:: Input records
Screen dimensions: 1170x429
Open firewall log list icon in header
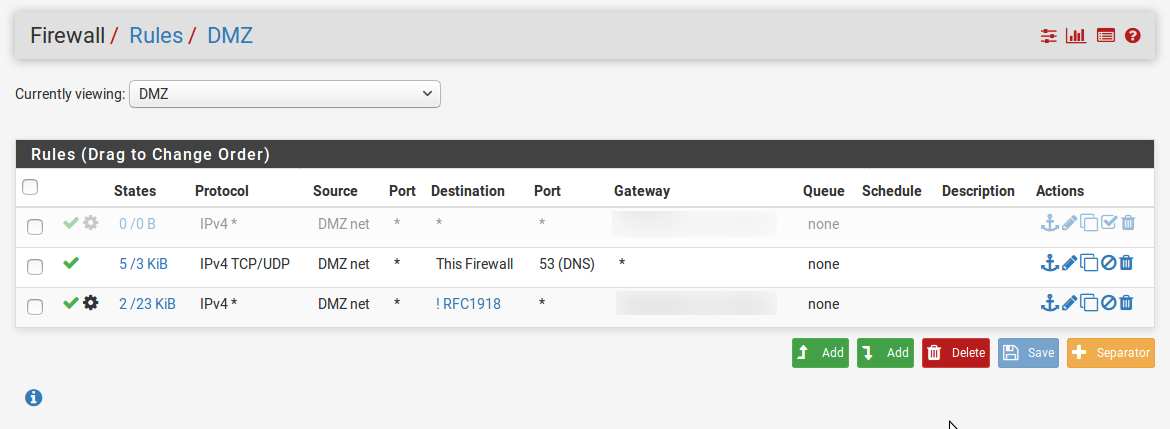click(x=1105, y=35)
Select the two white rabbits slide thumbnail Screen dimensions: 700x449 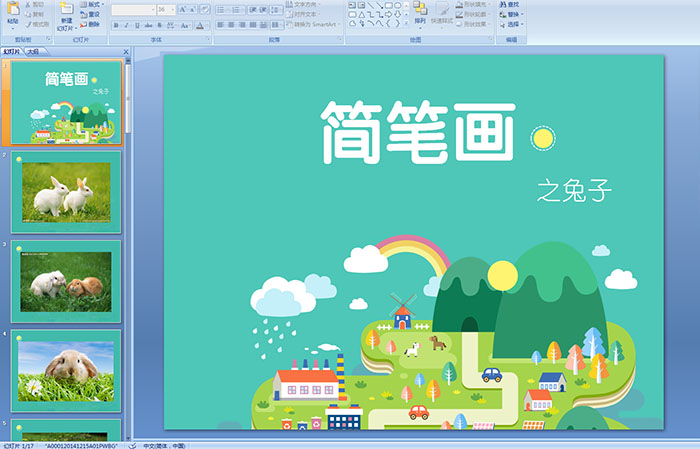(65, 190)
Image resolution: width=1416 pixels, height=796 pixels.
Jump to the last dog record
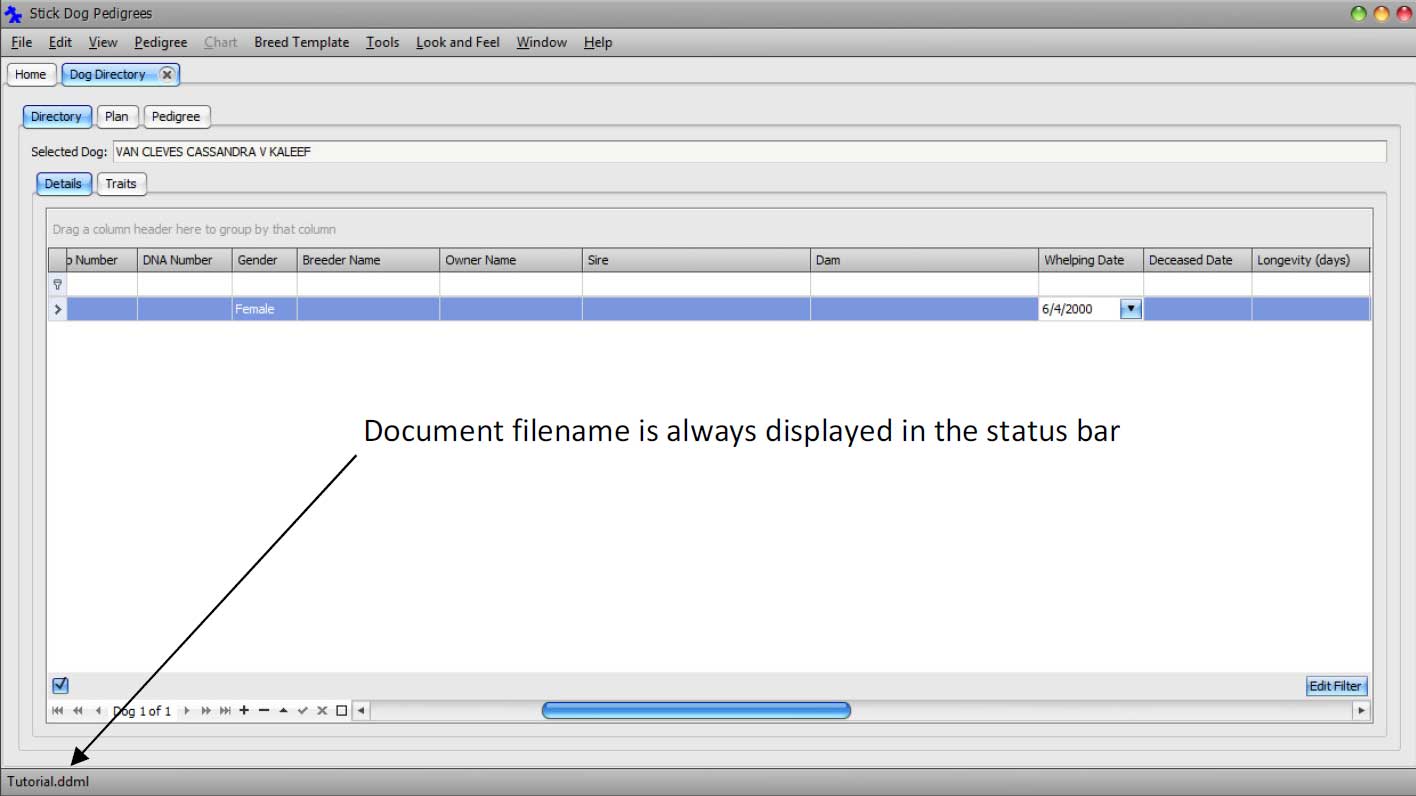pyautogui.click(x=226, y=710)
::::
:: Input records
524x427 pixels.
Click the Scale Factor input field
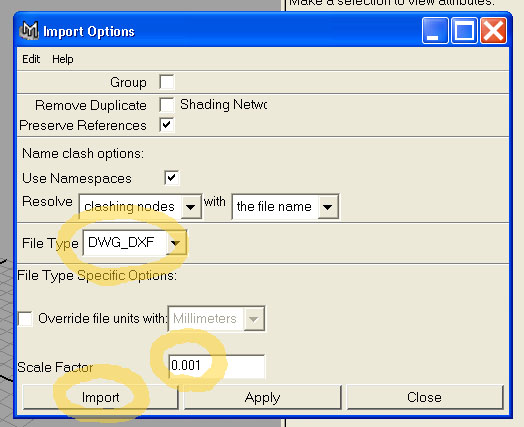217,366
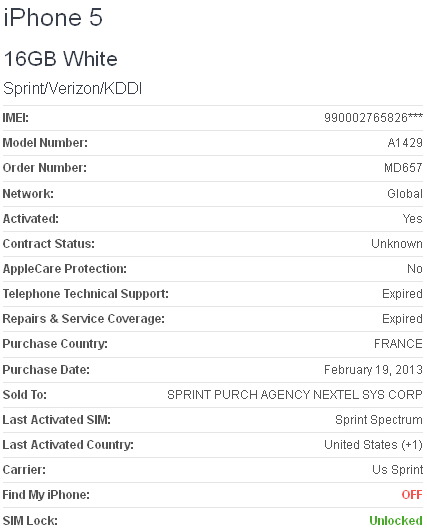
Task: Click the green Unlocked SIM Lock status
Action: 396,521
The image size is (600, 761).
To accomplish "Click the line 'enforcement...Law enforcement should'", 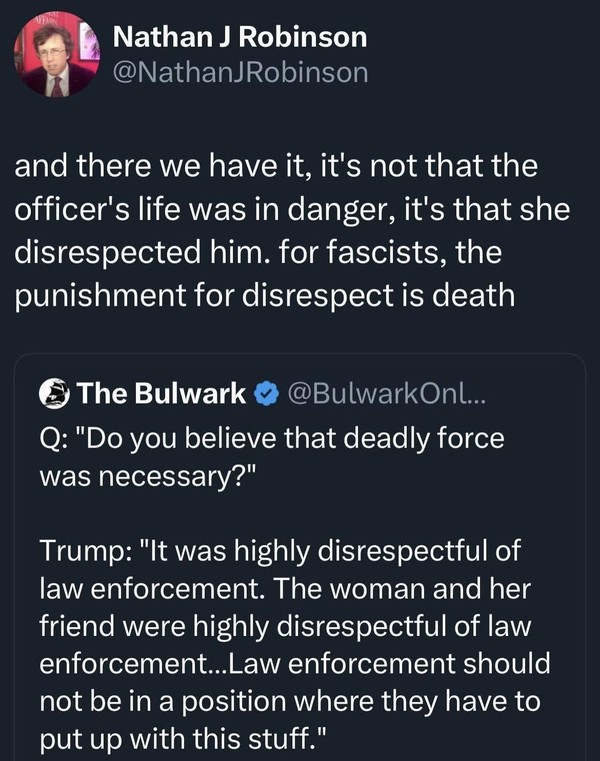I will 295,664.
::::
:: Input records
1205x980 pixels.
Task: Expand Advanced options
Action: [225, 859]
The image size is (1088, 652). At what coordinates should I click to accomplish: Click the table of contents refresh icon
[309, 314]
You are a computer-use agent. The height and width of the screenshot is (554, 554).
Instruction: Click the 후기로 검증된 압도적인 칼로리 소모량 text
::::
#### Task to complete:
Read the listing. Copy each line that has the word "width" in it.

#### Answer for this exercise:
Image resolution: width=1416 pixels, height=796 pixels.
You are a computer-use agent. The height and width of the screenshot is (554, 554).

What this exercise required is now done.